We’ve all been assured, most recently by the sagacious Joe Klein in his Time cover story, that the Democratic party won by shifting sharply rightward. Exhibit A are five or so pro-life candidates in the mix, and exhibit B are the new Second Amendment senators Tester of Montana and Webb of Virginia.

The fourth estate would be astonished to learn how many of us old-line Hubert Horatio Hornblower liberals have come to appreciate, over the last six years, the value of not letting the gummint know where all the guns are. But now I’m feeling like rilly rilly betrayed, because Jim Webb has gone over to the enemy and -gasp!- started publishing op-eds in the Wall Street Journal. A tiny taste of his liberal bashing:

The most important–and unfortunately the least debated–issue in politics today is our society’s steady drift toward a class-based system, the likes of which we have not seen since the 19th century. America’s top tier has grown infinitely richer and more removed over the past 25 years. It is not unfair to say that they are literally living in a different country. Few among them send their children to public schools; fewer still send their loved ones to fight our wars…This ever-widening divide is too often ignored or downplayed by its beneficiaries. A sense of entitlement has set in among elites, bordering on hubris. When I raised this issue with corporate leaders during the recent political campaign, I was met repeatedly with denials, and, from some, an overt lack of concern for those who are falling behind. A troubling arrogance is in the air among the nation’s most fortunate.
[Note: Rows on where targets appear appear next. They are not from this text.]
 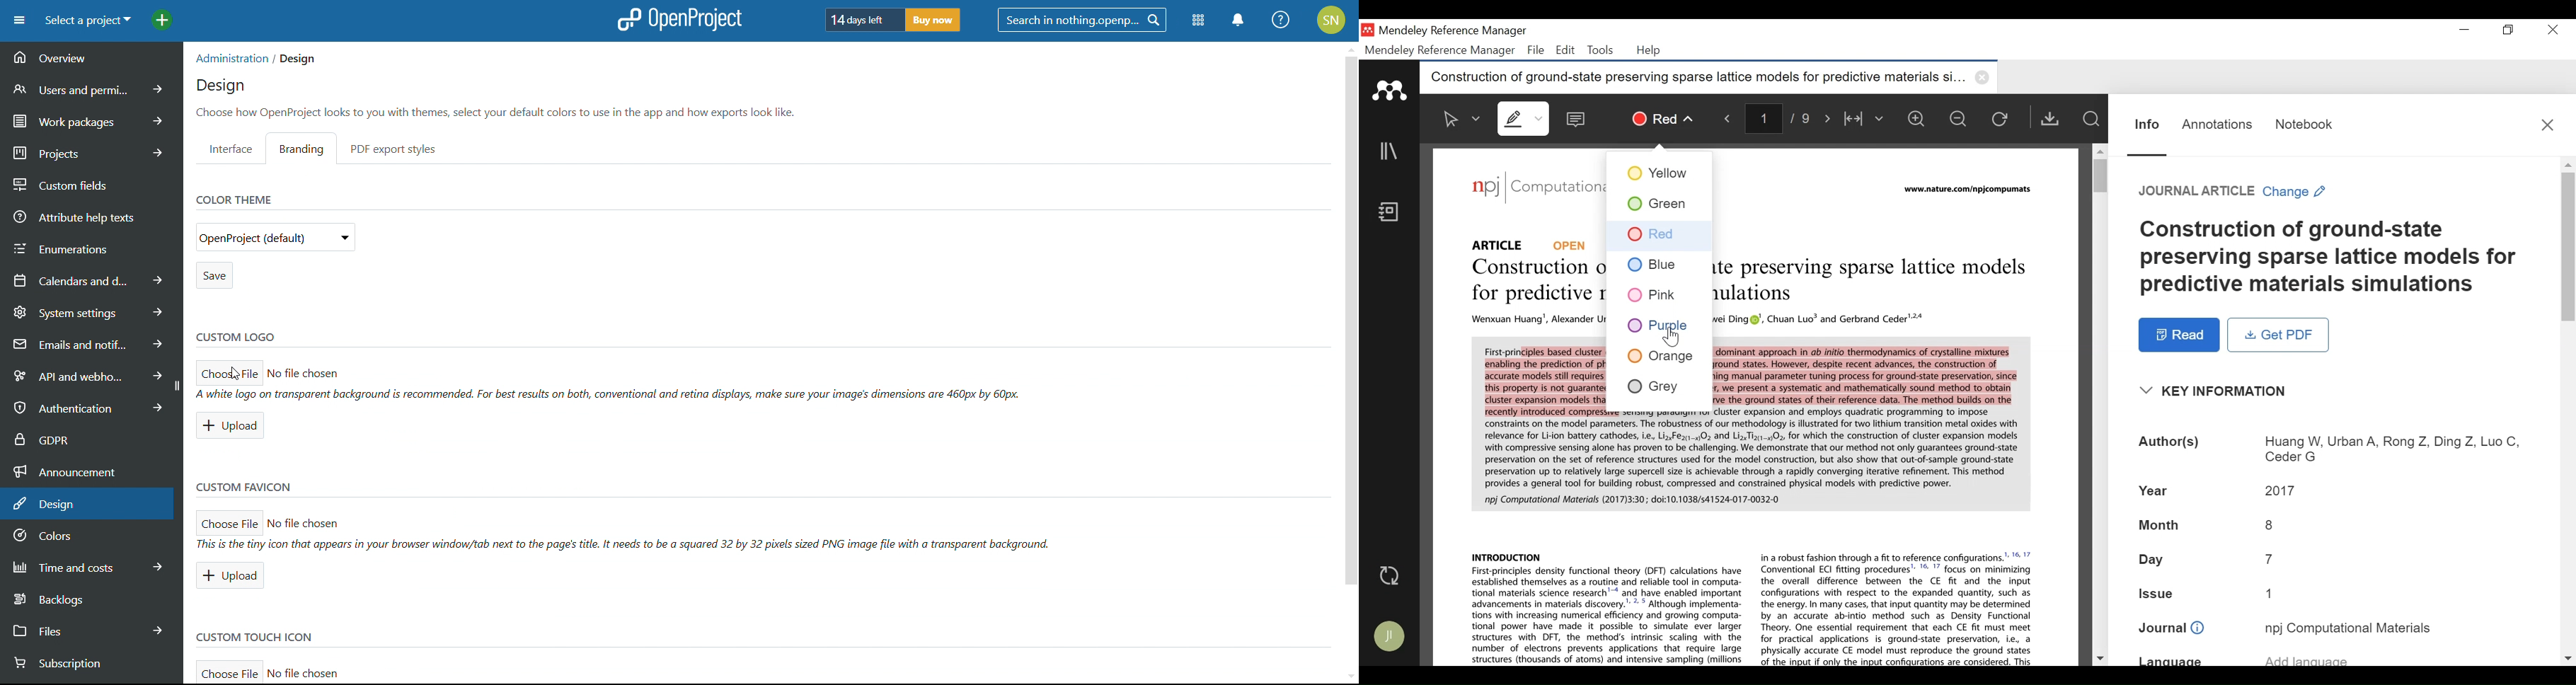 I want to click on users and permissions, so click(x=93, y=88).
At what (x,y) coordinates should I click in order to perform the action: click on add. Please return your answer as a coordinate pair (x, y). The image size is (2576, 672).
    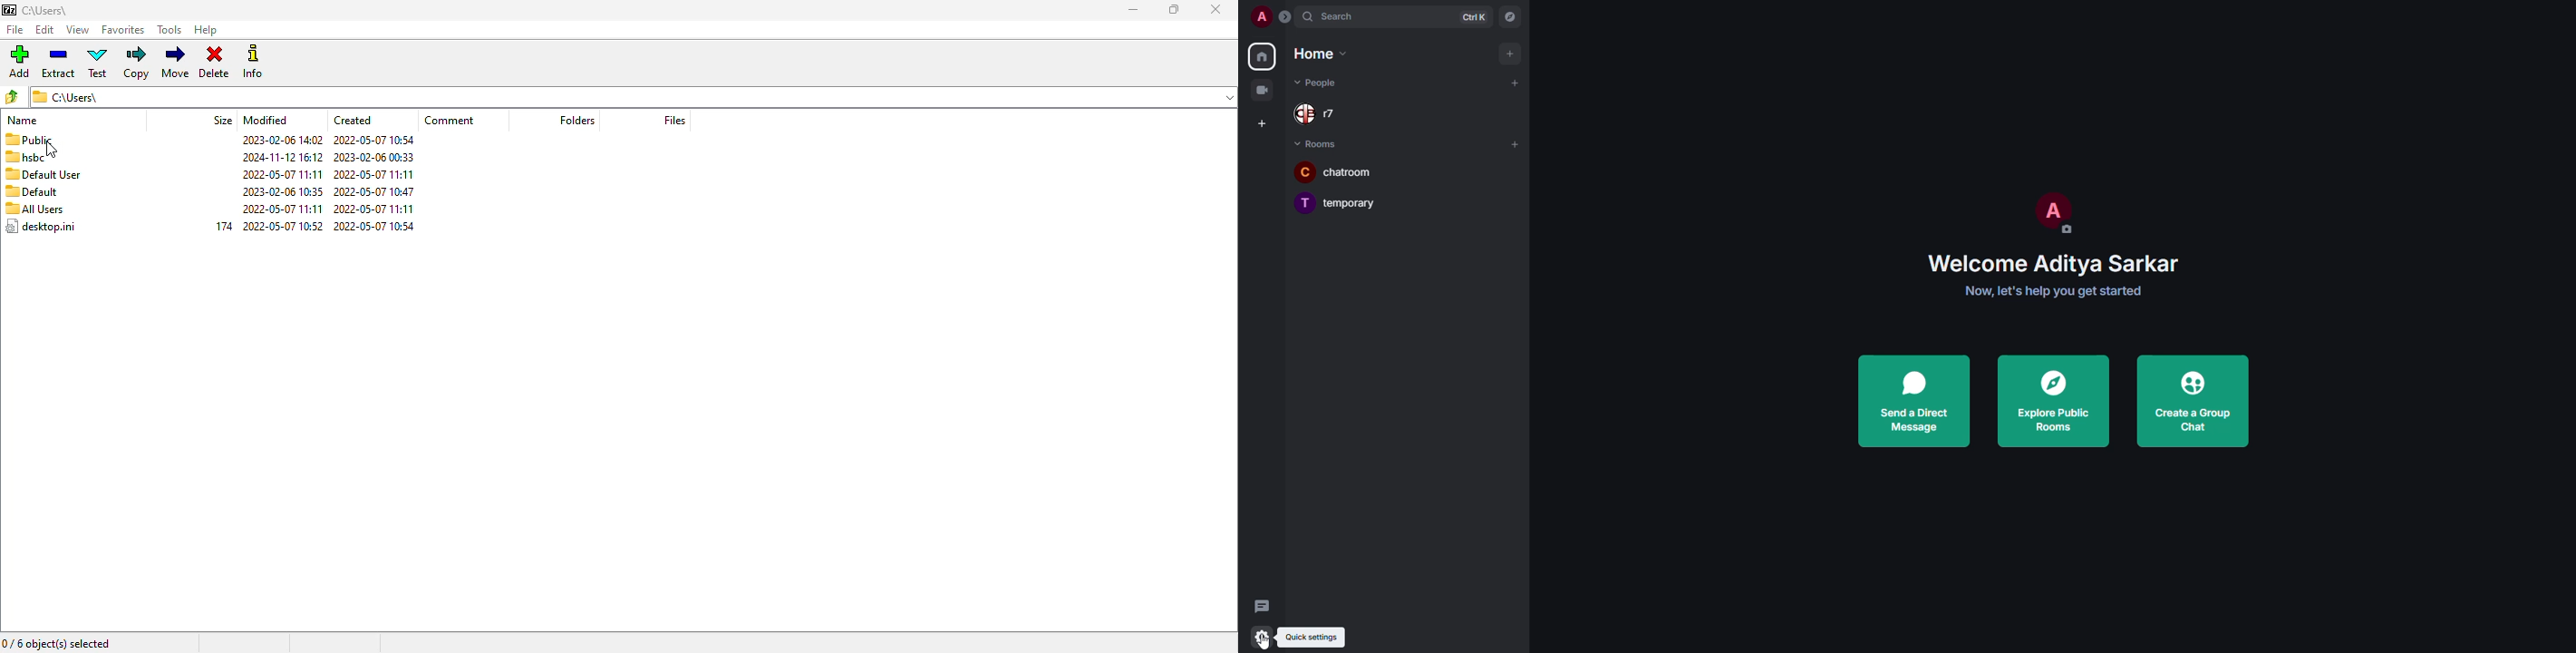
    Looking at the image, I should click on (19, 61).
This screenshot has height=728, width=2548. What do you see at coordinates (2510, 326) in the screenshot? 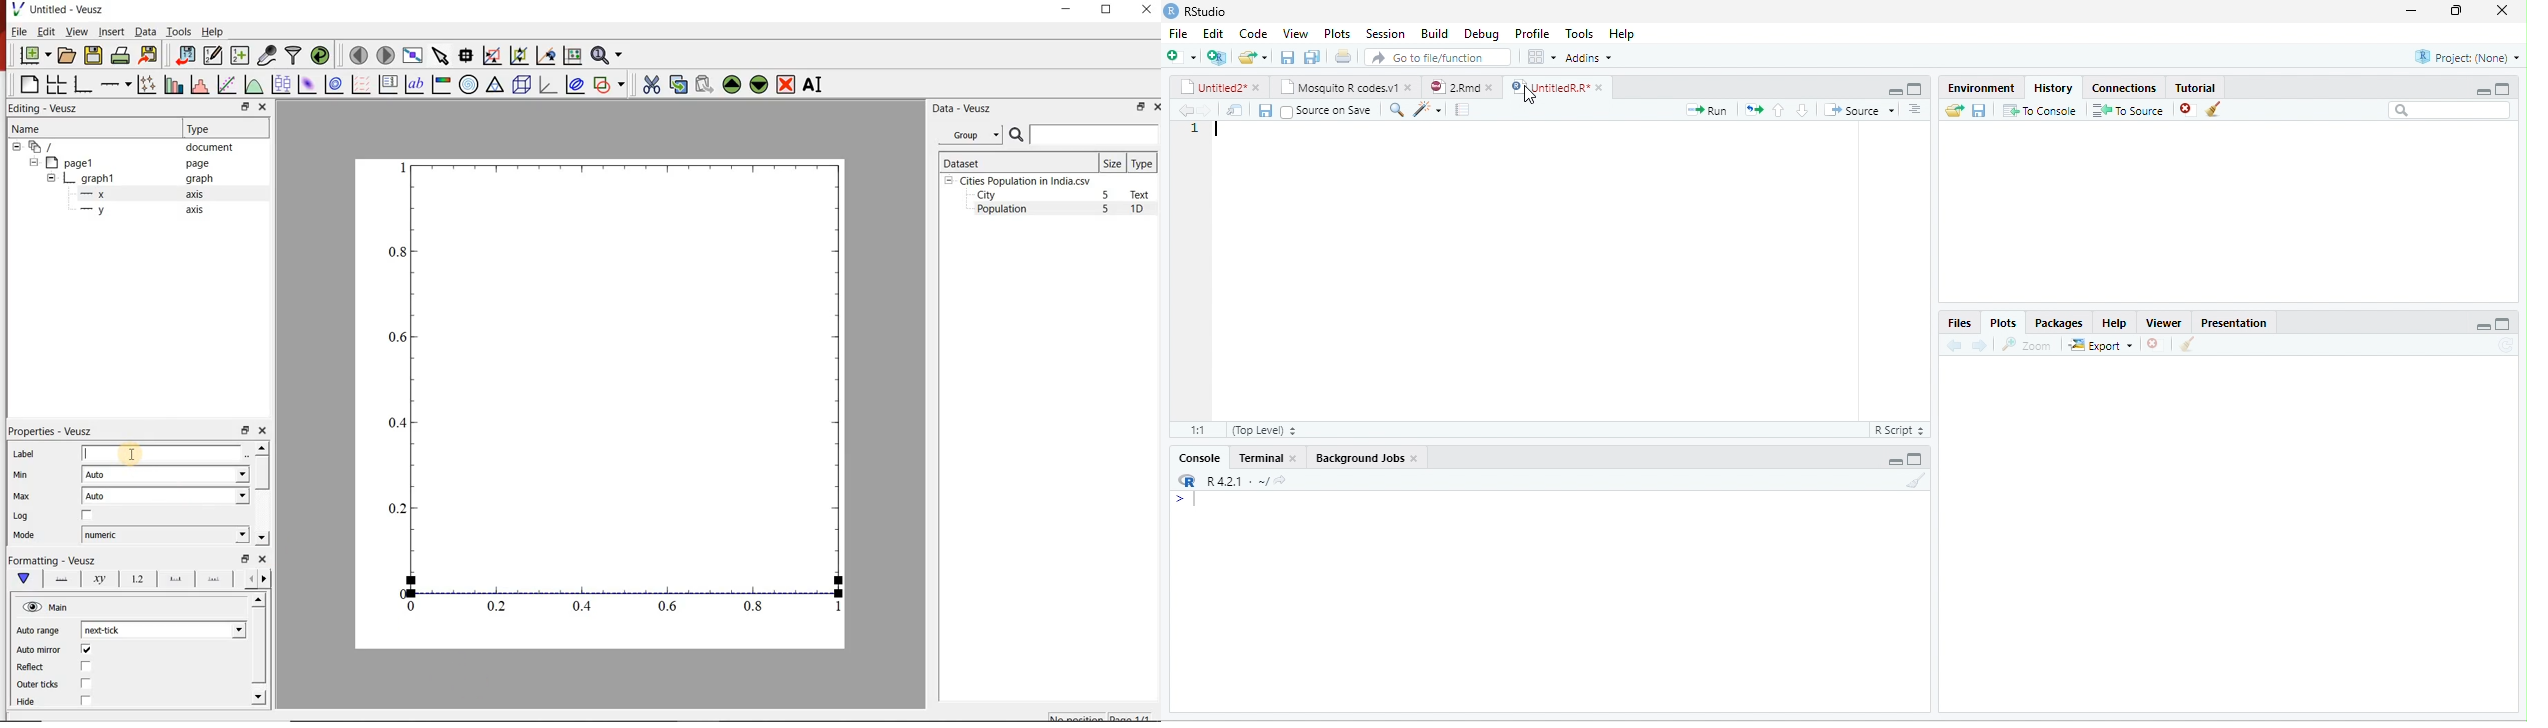
I see `MAXIMIZE` at bounding box center [2510, 326].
Markos snarks delightedly over Webb’s defection today. He doesn’t quote what I found the most interesting of Webb’s paragraphs, in which Jim addresses specifically the readership of the WSJ opinion page, whom he knows from experience have only been nodding off while he quoted the statistics of inequality, and limned its depradations on those unimportant losers who don’t have the WSJ propped up next to their tea caddy in the morning.

America’s elites need to understand this reality in terms of their own self-interest. A recent survey in the Economist warned that globalization was affecting the U.S. differently than other “First World” nations, and that white-collar jobs were in as much danger as the blue-collar positions which have thus far been ravaged by outsourcing and illegal immigration. That survey then warned that “unless a solution is found to sluggish real wages and rising inequality, there is a serious risk of a protectionist backlash” in America that would take us away from what they view to be the “biggest economic stimulus in world history.”More troubling is this: If it remains unchecked, this bifurcation of opportunities and advantages along class lines has the potential to bring a period of political unrest. Up to now, most American workers have simply been worried about their job prospects. Once they understand that there are (and were) clear alternatives to the policies that have dislocated careers and altered futures, they will demand more accountability from the leaders who have failed to protect their interests. The “Wal-Marting” of cheap consumer products brought in from places like China, and the easy money from low-interest home mortgage refinancing, have softened the blows in recent years. But the balance point is tipping in both cases, away from the consumer and away from our national interest.

The middle class is the goose that laid the golden egg of American prosperity. The moneyed elites, including the media (whose reporters are not liberal but libertarian), have been deliberately, and successfully, destroying the middle class. But ultimately, the karmic truth is that they do so at their own peril.